The research value of Terra lies in its concentrated illustration of several key appearances in virtual currency cases: first, how the dual-token model is packaged as a technical solution; second, how the algorithmic stablecoin mechanism creates the impression of sustainable operation and self-balancing in form; and third, how high-yield products and token ecosystems mutually reinforce each other, impacting participants' judgments regarding risk, return, and value support. In terms of common discussion habits in practice, the Terra sample also aids in understanding the technical packaging logic common in algorithmic stablecoin pyramid schemes, dual-token model pyramid schemes, and certain DAO project pyramid scheme cases. Particularly, within the market perceptions formed around UST, LUNA, and relevant yield scenarios, participants often see technical statements like protocols, pegging, stability, and appreciation rather than legal expressions regarding sources of funds, value support, and liquidity risks.

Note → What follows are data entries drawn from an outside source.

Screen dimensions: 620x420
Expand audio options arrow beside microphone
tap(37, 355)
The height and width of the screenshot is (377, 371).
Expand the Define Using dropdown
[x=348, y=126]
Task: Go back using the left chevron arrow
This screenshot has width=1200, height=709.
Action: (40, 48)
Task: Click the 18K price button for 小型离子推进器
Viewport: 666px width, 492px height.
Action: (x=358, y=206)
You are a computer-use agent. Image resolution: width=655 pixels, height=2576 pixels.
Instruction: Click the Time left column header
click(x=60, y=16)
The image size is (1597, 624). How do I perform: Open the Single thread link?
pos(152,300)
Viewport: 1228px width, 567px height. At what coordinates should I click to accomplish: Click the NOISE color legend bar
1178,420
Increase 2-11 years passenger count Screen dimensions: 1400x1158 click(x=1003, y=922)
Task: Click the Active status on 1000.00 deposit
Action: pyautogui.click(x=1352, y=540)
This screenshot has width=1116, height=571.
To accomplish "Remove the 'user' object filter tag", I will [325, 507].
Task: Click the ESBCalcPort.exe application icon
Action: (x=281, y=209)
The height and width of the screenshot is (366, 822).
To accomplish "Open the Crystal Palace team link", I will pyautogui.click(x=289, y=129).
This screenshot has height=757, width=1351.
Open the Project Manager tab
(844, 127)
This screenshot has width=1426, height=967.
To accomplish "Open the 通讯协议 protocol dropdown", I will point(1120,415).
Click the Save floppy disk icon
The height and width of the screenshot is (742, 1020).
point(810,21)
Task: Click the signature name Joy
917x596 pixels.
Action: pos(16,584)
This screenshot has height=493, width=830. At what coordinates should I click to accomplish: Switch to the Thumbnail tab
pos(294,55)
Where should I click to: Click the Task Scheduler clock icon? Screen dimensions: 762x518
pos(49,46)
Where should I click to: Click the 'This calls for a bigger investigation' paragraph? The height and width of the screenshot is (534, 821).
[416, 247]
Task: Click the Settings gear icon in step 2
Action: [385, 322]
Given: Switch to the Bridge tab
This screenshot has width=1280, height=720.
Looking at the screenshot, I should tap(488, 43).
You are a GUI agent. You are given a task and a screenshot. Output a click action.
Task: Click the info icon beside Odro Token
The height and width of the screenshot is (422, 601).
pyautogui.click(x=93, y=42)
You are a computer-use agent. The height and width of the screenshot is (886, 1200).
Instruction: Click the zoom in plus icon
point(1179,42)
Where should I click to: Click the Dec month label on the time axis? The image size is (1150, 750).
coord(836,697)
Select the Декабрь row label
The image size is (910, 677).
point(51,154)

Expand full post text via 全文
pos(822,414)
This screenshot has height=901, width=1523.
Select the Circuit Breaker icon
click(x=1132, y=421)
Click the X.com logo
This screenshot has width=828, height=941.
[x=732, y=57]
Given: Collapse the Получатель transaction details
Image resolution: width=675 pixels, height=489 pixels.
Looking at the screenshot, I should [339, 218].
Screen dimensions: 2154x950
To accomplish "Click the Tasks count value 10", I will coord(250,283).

Terra provides us with a "technical mechanism sample." It suggests that when reviewing pyramid scheme crime cases involving virtual currencies, we cannot sever the technical structure from criminal law evaluations, nor can we omit substantial reviews of yield sources, participation thresholds, value supports, and methods of risk disclosure simply because of the appearance of on-chain mechanisms, algorithmic rules, or protocol governance. With respect to controversial concepts such as algorithmic stablecoins and dual-token models, the significance of the Terra case lies more in demonstrating how technical packaging influences legal determinations, rather than suggesting that any project with such technical designs can automatically be treated according to pyramid scheme logic.

(2) The "Xinkangjia" Case: How Entry Thresholds, Hierarchical Relationships, Direct Referral Rewards, and Team Dividends Form Pyramid Scheme Examination Samples

The Xinkangjia project is a platform established in Guizhou in 2024, which rapidly rose in the first half of 2025 under the banner of "Dubai Gold Exchange DGCX China Station," attracting around 2 million investors. However, its core model—promising an ultra-high yield of 1% per day, using USDT stablecoin as a payment tool, and employing a nine-level pyramid scheme structure for recruitment—collapsed entirely in June 2025, with founder Huang Xin transferring approximately 1.8 billion USDT (equivalent to about 12.9 billion RMB) overseas before the collapse, after which the platform closed for withdrawals. Currently, public security authorities in multiple locations have defined it as suspected fundraising fraud and organizing or leading pyramid scheme activities.

Unlike Terra which primarily reflects technical mechanisms, the Xinkangjia major pyramid scheme case presents another typical organizational expansion logic. According to publicly available information, its operational mode is closer to the common "qualification threshold—hierarchical development—team compensation" structure seen in traditional pyramid scheme crimes: participants must obtain entry qualifications in a specific way, and the internal system relies on layer-by-layer recommendations, team fission, and tiered rebates for ongoing expansion. In its organizational model, entry thresholds, agent levels, team performance, and rebate proportions typically have strong correlations, and mechanisms such as direct referral rewards, indirect referral rewards, and team dividends become essential arrangements for maintaining personnel growth and reinforcing organizational control.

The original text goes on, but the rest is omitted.